Lors de son allocution télévisée du 17 avril, le Président de la République a annoncé le durcissement des conditions de versement du RSA, désormais soumis à la réalisation de quinze à vingt heures d'activités hebdomadaires. Cette annonce a été confirmée lors de la remise, le 19 avril, du rapport de la mission de préfiguration de France Travail, futur nom de Pôle emploi. Déjà expérimenté dans dix-huit départements, et alors même que le conseil départemental de la Seine-Saint-Denis s'en est récemment désengagé, ce conditionnement serait généralisé à tout le territoire national dès 2024.

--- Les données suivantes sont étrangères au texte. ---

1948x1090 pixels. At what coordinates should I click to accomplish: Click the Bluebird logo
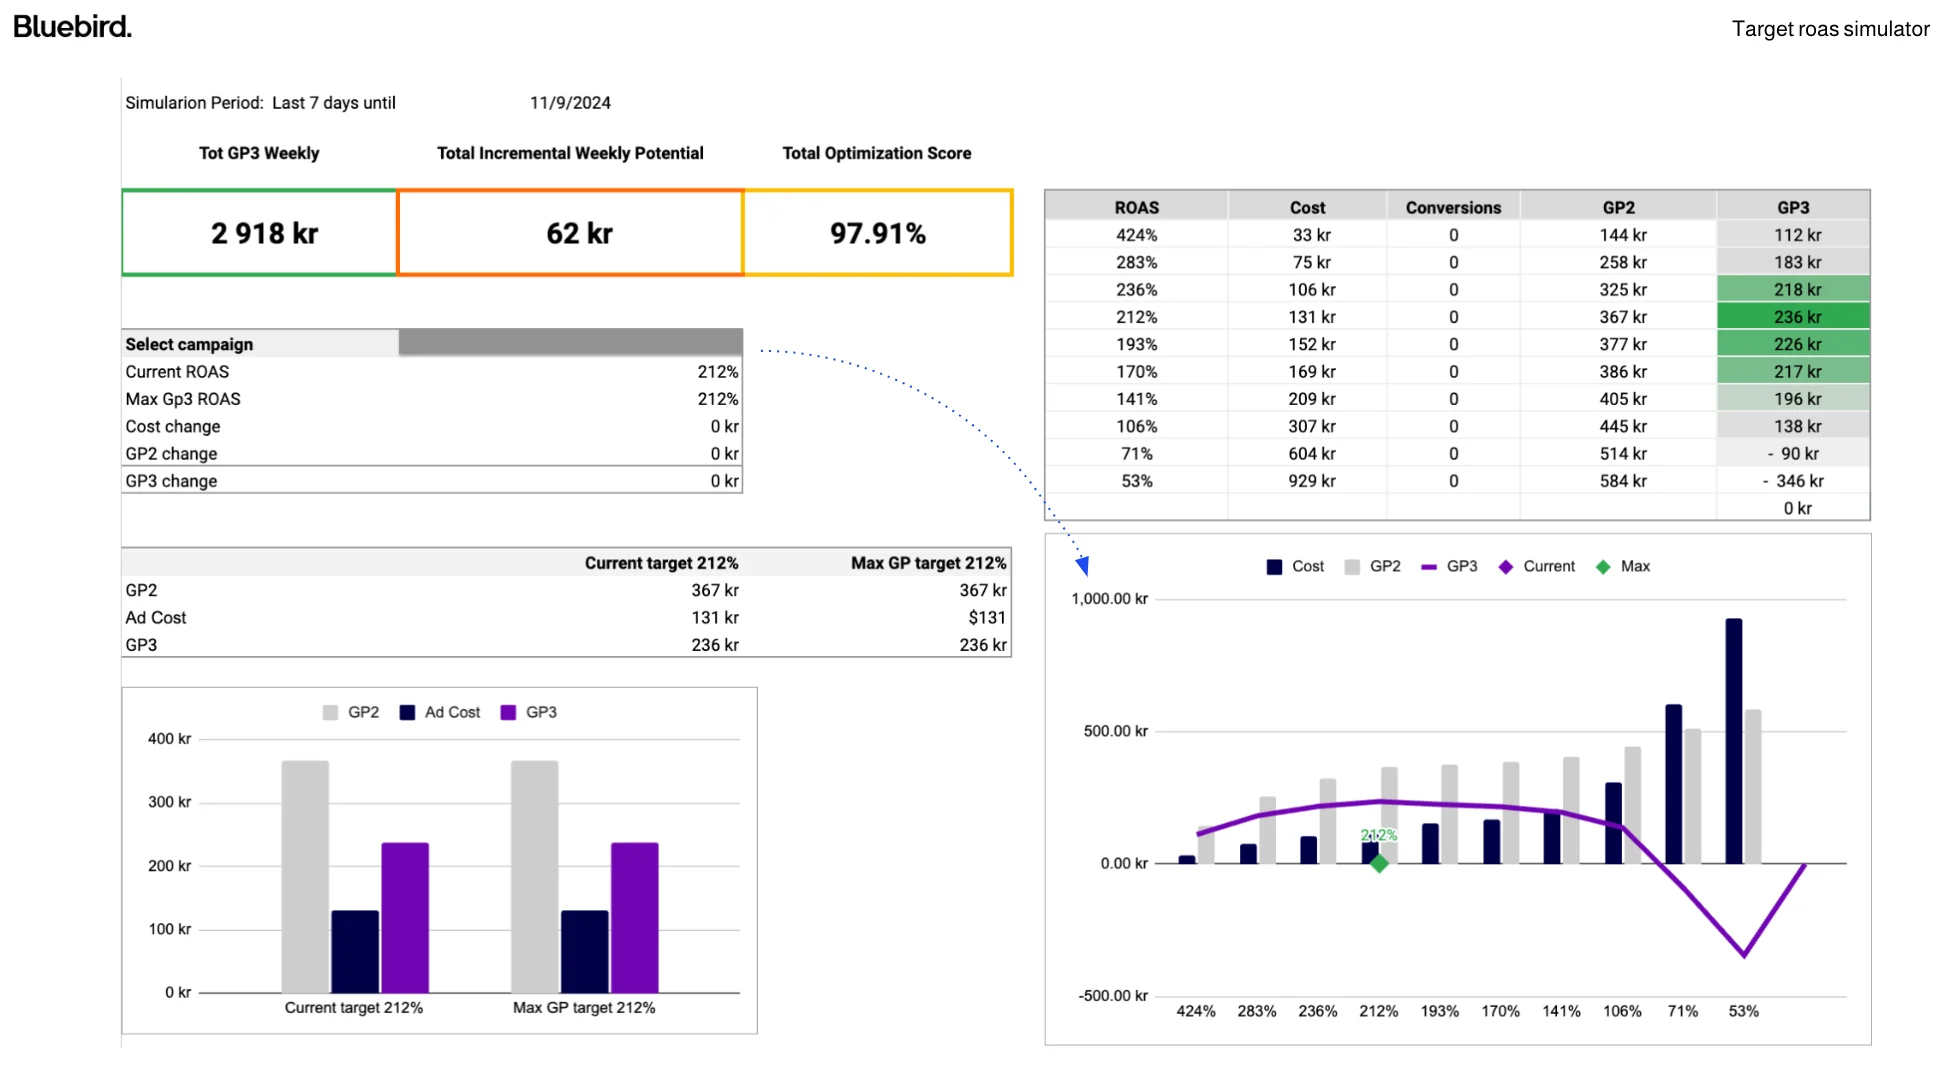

Pourtant, l'attribution du RSA fait déjà l'objet de contrôles et de sanctions en cas de non-respect des démarches d'insertion professionnelle ou sociale. D'ailleurs, en 2022, une étude des économistes Sylvain Chareyron, Rémi Le Gall et Yannick L'Horty portant sur l'impact des contrôles sur la participation des bénéficiaires du RSA montrait leur inefficacité. Ils ne conduisent qu'à la sortie du RSA, allocation de 607 euros pour une personne seule, soit un montant bien en deçà du seuil de pauvreté, et dont le taux de non-recours est déjà estimé à plus de 30 %.
Constituant le socle de revenus de près de 4 millions de personnes, pour un coût d'à peine 15 milliards d'euros, le RSA est en réalité l'une des aides publiques les moins coûteuses par rapport à son impact social. Avec la suppression de l'impôt de solidarité sur la fortune (ISF) en 2018, Emmanuel Macron offre 3,5 milliards d'euros, chaque année, aux 350 000 Français les plus riches.
Aucune précision n'a été apportée sur le contenu réel des activités qui seraient demandées aux bénéficiaires du RSA. Le ministre du travail a tenté de rassurer, affirmant qu'il n'était pas question de travail gratuit. Toutefois, à 7,50 euros de l'heure, nous n'en sommes pas si loin.
En stigmatisant les bénéficiaires du RSA, le Gouvernement fait reposer sur les individus les échecs de sa propre politique en matière d'emploi. Il continue de faire la chasse aux chômeurs plutôt qu'au chômage. Le chiffre de 3 millions d'intentions d'embauche en 2023 est mis en avant pour justifier ce durcissement, alors qu'il ne signifie pas autant de créations nettes d'emploi : en 2022, sur 3 millions d'embauches potentielles, seulement 300 000 emplois salariés ont été créés dans le privé. Il convient de comparer ce chiffre aux 5,1 millions de chômeurs de catégorie A, B et C, dont plus de la moitié de catégorie A, et aux près de 2 millions de foyers percevant le RSA.
Avec cette réforme, le Gouvernement trahit le préambule de la Constitution de 1946, qui reconnaît le droit à un revenu minimal garanti par la collectivité. Il opère un glissement du droit à l'emploi vers une obligation de travailler, quelles qu'en soient les conditions.
Une autre politique est possible : généralisation du programme Territoires zéro chômeur de longue durée, instauration d'une garantie d'emploi faisant de l'État l'employeur en dernier ressort, « garantie dignité » et extension du RSA aux moins de 25 ans. Voilà ce à quoi un gouvernement attaché à la lutte contre le chômage et la pauvreté devrait s'engager.